2. Distributed Training and Large-Scale AI

  • Parallel Training Strategies: Data parallelism (NCCL all-reduce), model parallelism (tensor + pipeline), 3D parallelism (DeepSpeed + Megatron).
  • Frameworks and Infrastructure: PyTorch DDP and FSDP, DeepSpeed ZeRO (1/2/3), Megatron-LM. See 8x-H200 Training Setup and NCCL.
  • Monitoring and Fault Tolerance: Weights & Biases / TensorBoard; distributed checkpointing; PyTorch Elastic for node failure and resizing.

Resources: DeepSpeed Documentation · Megatron-LM GitHub · "Efficient Large-Scale Language Model Training on GPU Clusters Using Megatron-LM" (paper).

Projects: 3D-parallel training run (>1B params); ZeRO-3 memory analysis; fault-tolerant training with Elastic.

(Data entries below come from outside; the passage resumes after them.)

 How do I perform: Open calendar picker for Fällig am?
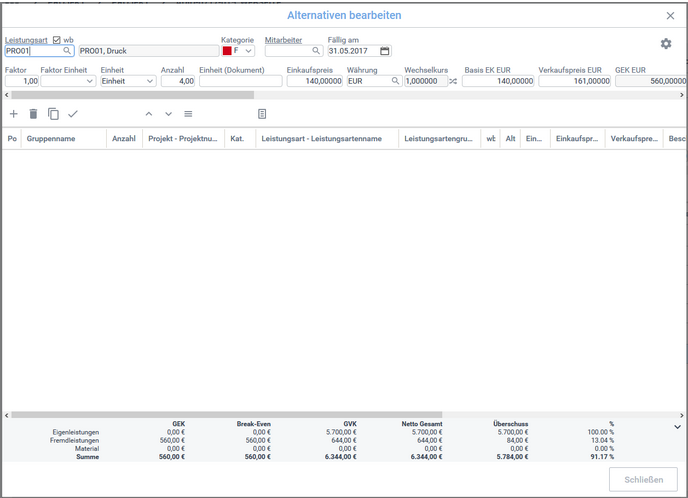(385, 51)

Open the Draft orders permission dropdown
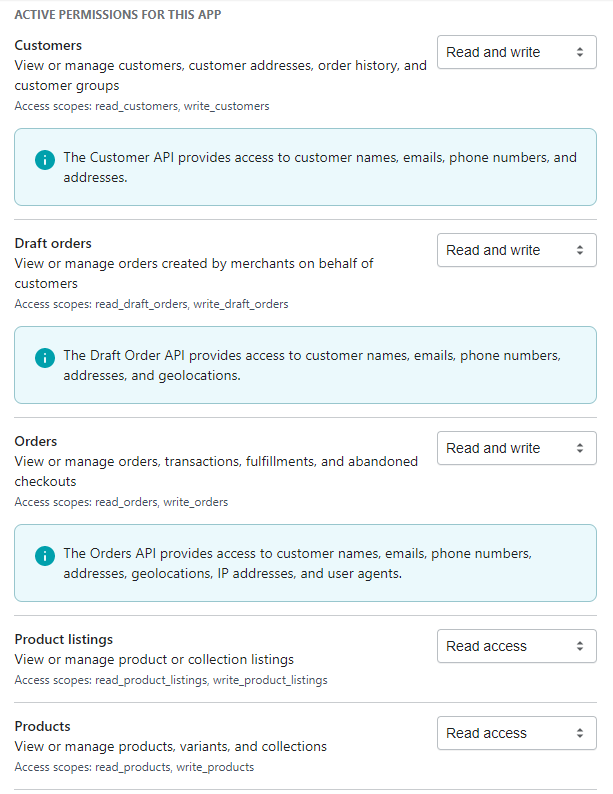pos(517,250)
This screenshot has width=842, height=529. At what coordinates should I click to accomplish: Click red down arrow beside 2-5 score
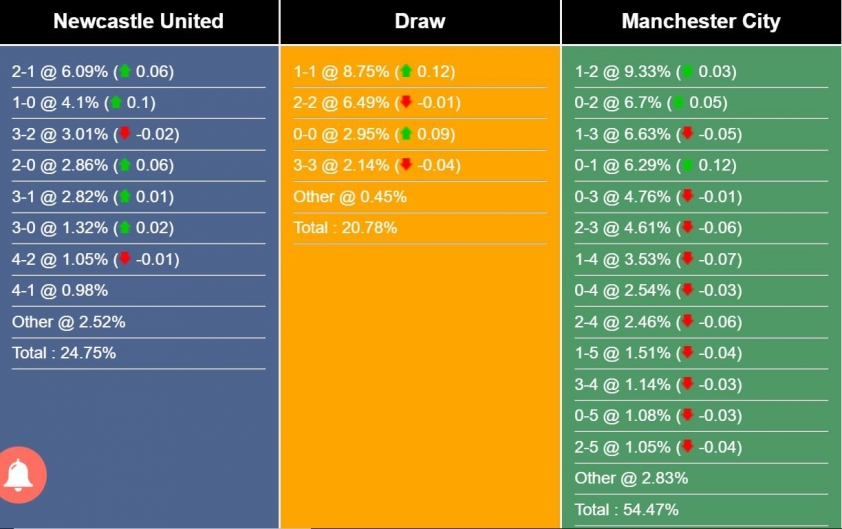pos(687,447)
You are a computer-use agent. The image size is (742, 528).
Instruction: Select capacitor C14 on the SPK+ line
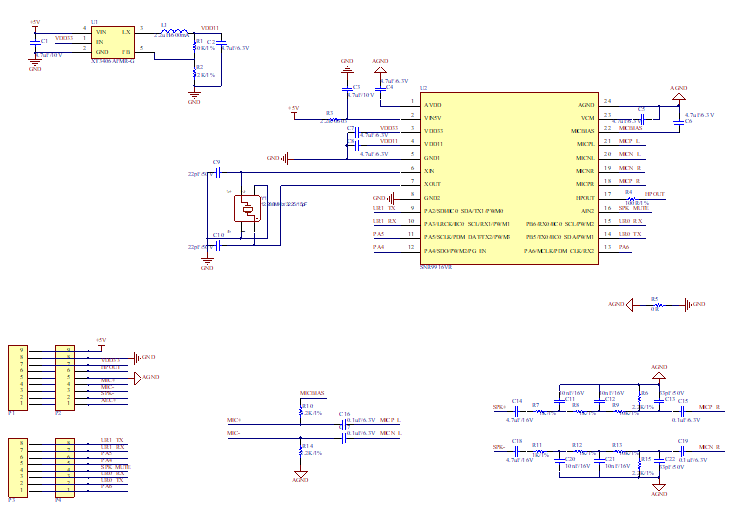pyautogui.click(x=517, y=408)
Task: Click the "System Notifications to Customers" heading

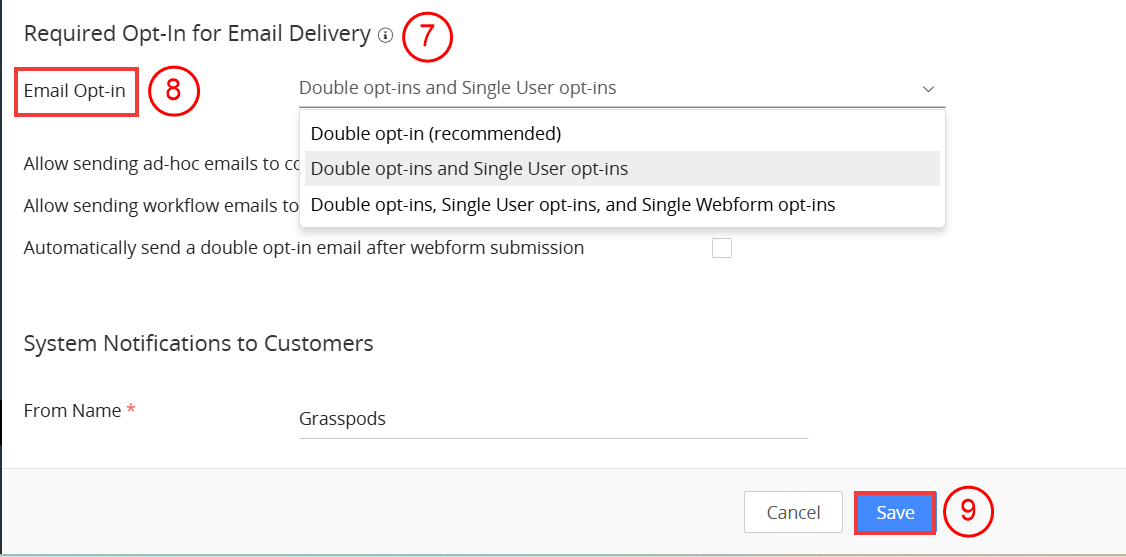Action: (198, 344)
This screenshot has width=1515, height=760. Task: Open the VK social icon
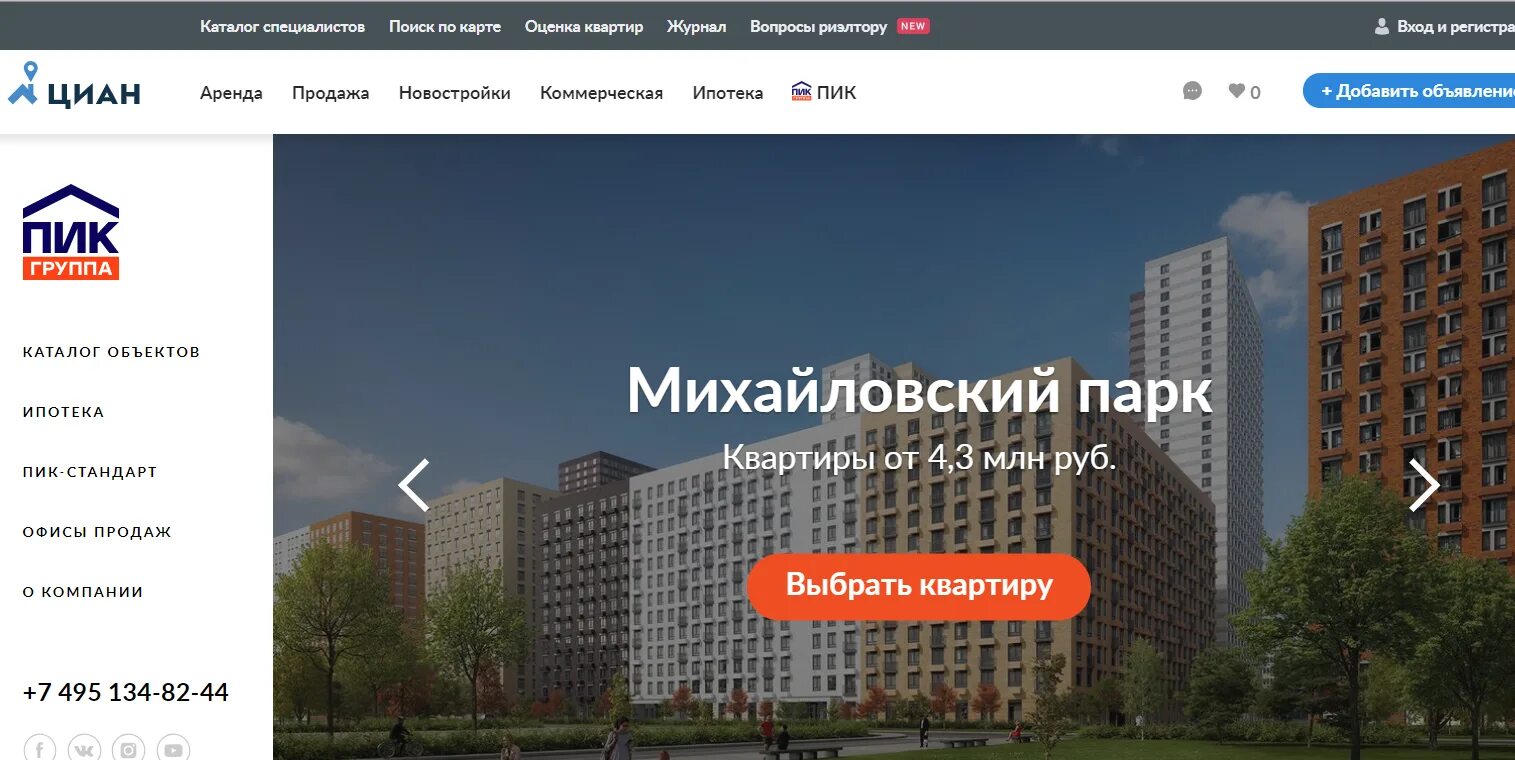pos(85,748)
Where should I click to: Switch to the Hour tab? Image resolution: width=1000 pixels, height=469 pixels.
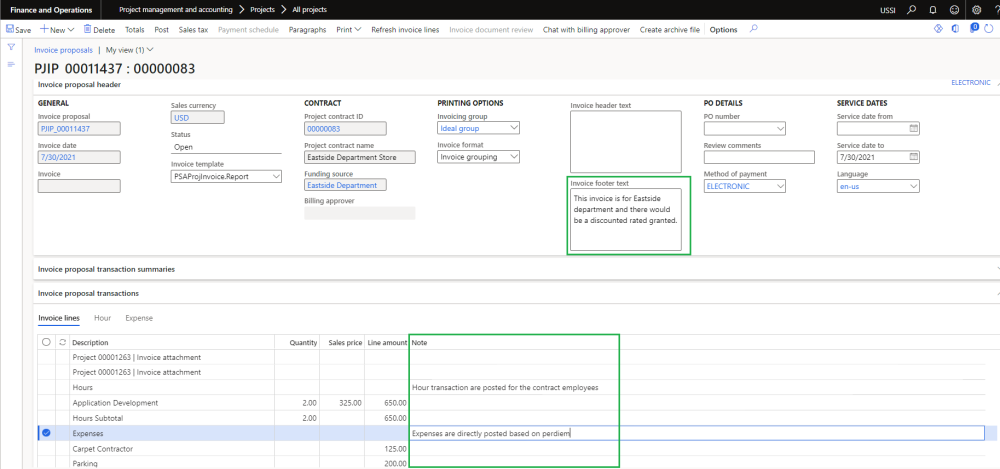coord(102,318)
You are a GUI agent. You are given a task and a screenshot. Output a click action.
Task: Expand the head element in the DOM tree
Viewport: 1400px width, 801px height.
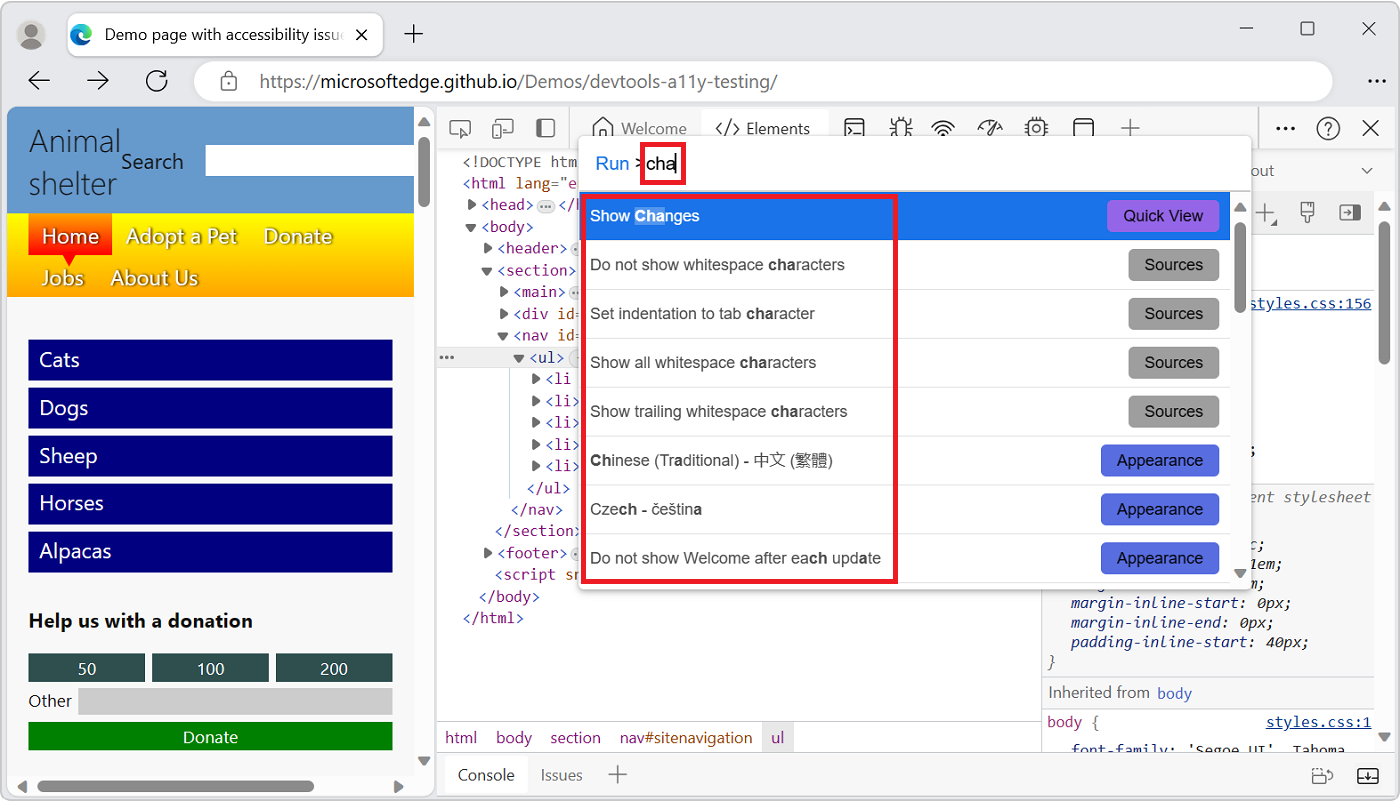coord(471,204)
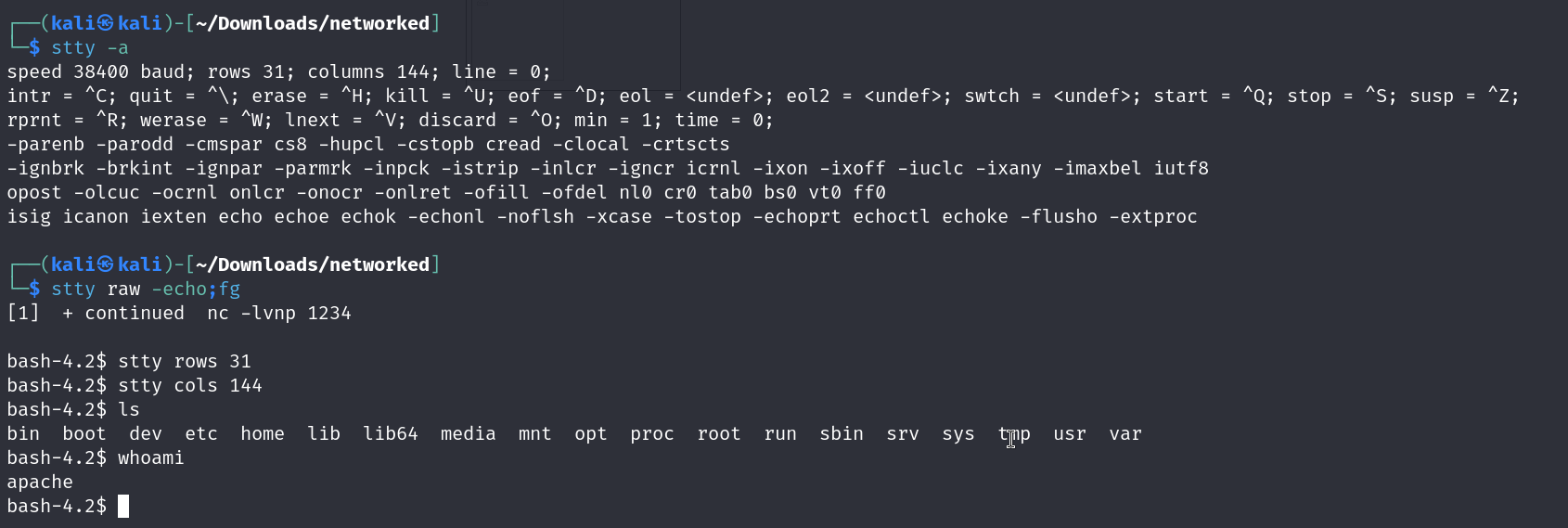This screenshot has height=528, width=1568.
Task: Click the "nc -lvnp 1234" text
Action: [279, 313]
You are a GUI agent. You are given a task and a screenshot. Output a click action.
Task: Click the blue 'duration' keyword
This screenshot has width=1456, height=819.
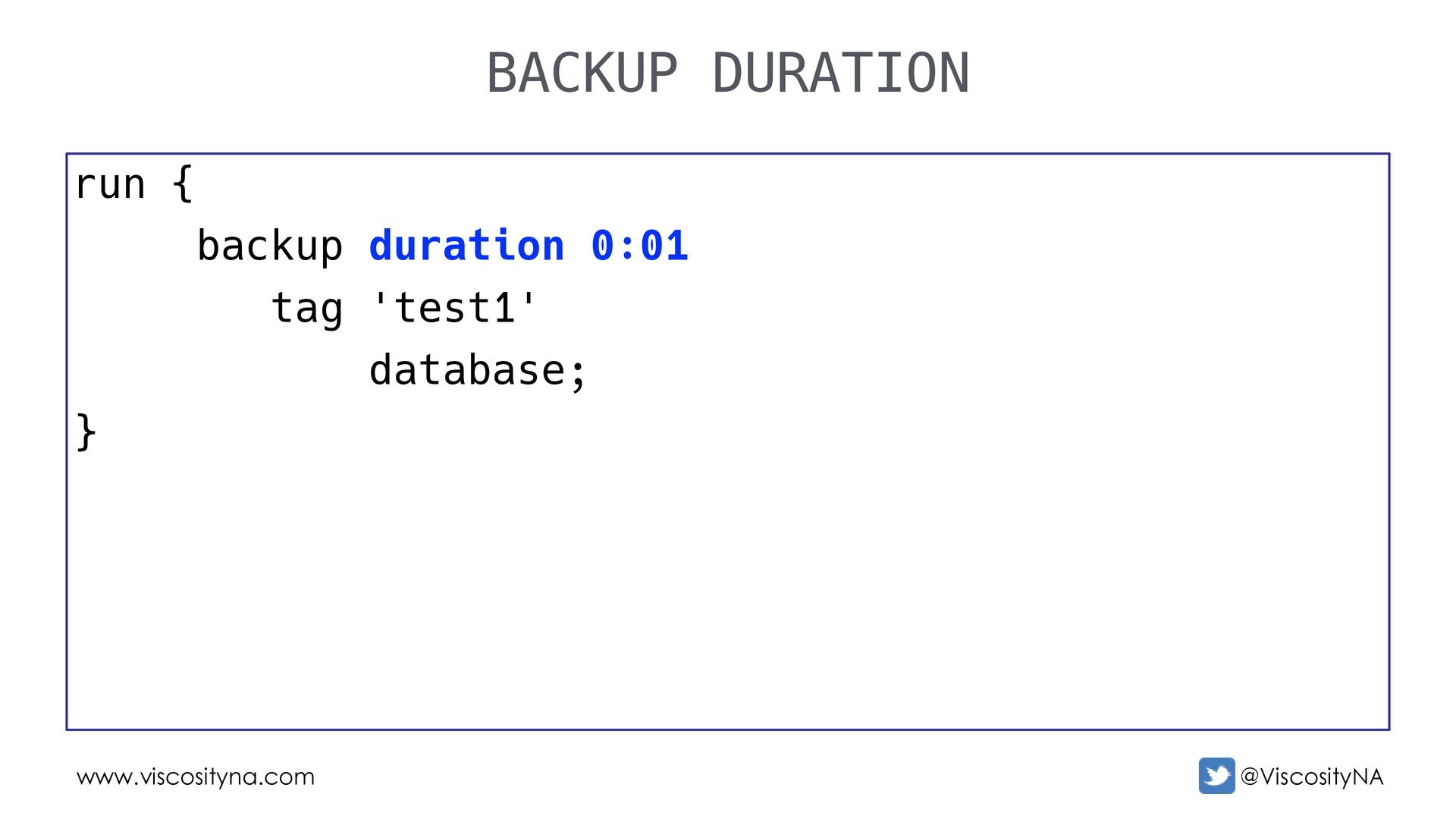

3. HPC Performance Modeling and Application Optimization

  • Roofline Model and Performance Analysis: Compute-bound vs memory-bound; arithmetic intensity (FLOPs/Byte); hierarchical memory rooflines (L1, L2, HBM). See 8x-H200 Performance Optimization.
  • Scientific Computing Applications: Molecular dynamics (GROMACS, AMBER), CFD (sparse solvers, CG, GMRES), cuFFT for FFT-based applications.
  • Compiler and Auto-Tuning: TVM for GPU, Triton for custom kernels, cuBLAS/cuDNN tuning (workspace, algorithm selection, math modes).

Resources: Nsight Compute Roofline Analysis · "Programming Massively Parallel Processors" (Kirk & Hwu) · OpenAI Triton Documentation.

Projects: Roofline analysis of a scientific kernel; custom Triton kernel (e.g. layer norm + dropout); auto-tuned cuFFT pipeline.